(Provided records begins)

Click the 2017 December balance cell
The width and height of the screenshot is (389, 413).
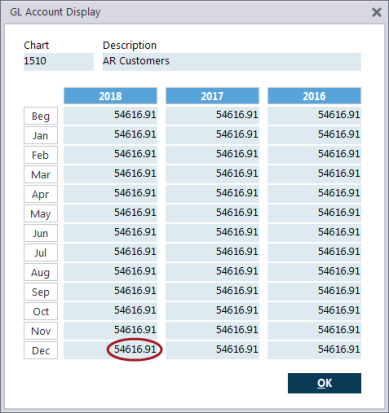click(x=212, y=350)
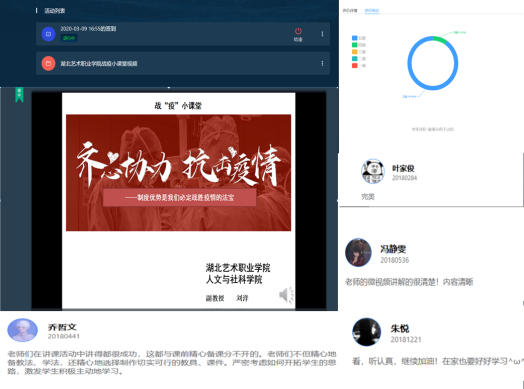Viewport: 524px width, 389px height.
Task: Click the red power icon to end sign-in
Action: (298, 31)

(Provided records ends)

What you have to do
Write out nothing but the lines from the one with "The width and" through the last line of the entries, exactly as they stand; pictures are not part of the copy.

Task answer
The width and height of the screenshot is (389, 413).
click(x=212, y=350)
Viewport: 524px width, 389px height.
Task: Click the red power icon to end sign-in
Action: (298, 31)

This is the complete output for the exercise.